*Aim*: Copy the listing below line for line, changing nothing.

*Data listing*:
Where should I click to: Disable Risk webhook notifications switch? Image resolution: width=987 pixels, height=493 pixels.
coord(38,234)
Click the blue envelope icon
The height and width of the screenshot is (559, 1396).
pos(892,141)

*Written reply*:
Where should I click to: Disable Risk webhook notifications switch? Image resolution: width=987 pixels, height=493 pixels.
coord(38,234)
Click the blue envelope icon
The height and width of the screenshot is (559, 1396).
pos(892,141)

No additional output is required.